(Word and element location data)

-- START --

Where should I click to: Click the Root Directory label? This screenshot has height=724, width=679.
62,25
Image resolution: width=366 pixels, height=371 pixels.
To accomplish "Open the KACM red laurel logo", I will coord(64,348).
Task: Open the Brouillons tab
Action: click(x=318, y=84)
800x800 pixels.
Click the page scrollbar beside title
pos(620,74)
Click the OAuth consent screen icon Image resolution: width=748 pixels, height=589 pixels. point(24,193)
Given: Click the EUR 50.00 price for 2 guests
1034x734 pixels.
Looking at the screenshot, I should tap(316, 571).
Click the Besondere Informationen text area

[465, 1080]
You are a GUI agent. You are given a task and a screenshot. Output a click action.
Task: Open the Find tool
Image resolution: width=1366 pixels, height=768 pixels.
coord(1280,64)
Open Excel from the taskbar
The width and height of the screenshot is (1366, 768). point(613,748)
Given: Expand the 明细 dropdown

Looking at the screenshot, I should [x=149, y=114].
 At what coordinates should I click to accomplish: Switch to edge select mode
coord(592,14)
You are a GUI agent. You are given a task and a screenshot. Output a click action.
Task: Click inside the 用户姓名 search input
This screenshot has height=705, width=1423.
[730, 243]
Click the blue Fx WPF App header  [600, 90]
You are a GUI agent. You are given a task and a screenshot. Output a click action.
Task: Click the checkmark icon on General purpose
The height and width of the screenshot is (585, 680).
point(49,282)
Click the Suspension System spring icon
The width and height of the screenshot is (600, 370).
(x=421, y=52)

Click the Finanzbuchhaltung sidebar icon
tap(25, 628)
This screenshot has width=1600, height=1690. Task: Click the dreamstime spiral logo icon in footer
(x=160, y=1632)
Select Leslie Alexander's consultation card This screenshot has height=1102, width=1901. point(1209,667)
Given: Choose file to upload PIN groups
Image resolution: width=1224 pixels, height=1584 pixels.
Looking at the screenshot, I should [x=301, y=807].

-- END --

» Given request:
Copy every line of the records above word for word, without changing anything.

» Result of this task:
Where should I click to: Click the Root Directory label? This screenshot has height=724, width=679.
62,25
Image resolution: width=366 pixels, height=371 pixels.
To accomplish "Open the KACM red laurel logo", I will coord(64,348).
Task: Open the Brouillons tab
Action: click(x=318, y=84)
800x800 pixels.
Click the page scrollbar beside title
pos(620,74)
Click the OAuth consent screen icon Image resolution: width=748 pixels, height=589 pixels. point(24,193)
Given: Click the EUR 50.00 price for 2 guests
1034x734 pixels.
Looking at the screenshot, I should tap(316, 571).
Click the Besondere Informationen text area

[465, 1080]
You are a GUI agent. You are given a task and a screenshot. Output a click action.
Task: Open the Find tool
Image resolution: width=1366 pixels, height=768 pixels.
coord(1280,64)
Open Excel from the taskbar
The width and height of the screenshot is (1366, 768). point(613,748)
Given: Expand the 明细 dropdown

Looking at the screenshot, I should [x=149, y=114].
 At what coordinates should I click to accomplish: Switch to edge select mode
coord(592,14)
You are a GUI agent. You are given a task and a screenshot. Output a click action.
Task: Click inside the 用户姓名 search input
This screenshot has height=705, width=1423.
[730, 243]
Click the blue Fx WPF App header  [600, 90]
You are a GUI agent. You are given a task and a screenshot. Output a click action.
Task: Click the checkmark icon on General purpose
The height and width of the screenshot is (585, 680).
point(49,282)
Click the Suspension System spring icon
The width and height of the screenshot is (600, 370).
(x=421, y=52)

Click the Finanzbuchhaltung sidebar icon
tap(25, 628)
This screenshot has width=1600, height=1690. Task: Click the dreamstime spiral logo icon in footer
(x=160, y=1632)
Select Leslie Alexander's consultation card This screenshot has height=1102, width=1901. point(1209,667)
Given: Choose file to upload PIN groups
Image resolution: width=1224 pixels, height=1584 pixels.
Looking at the screenshot, I should [x=301, y=807].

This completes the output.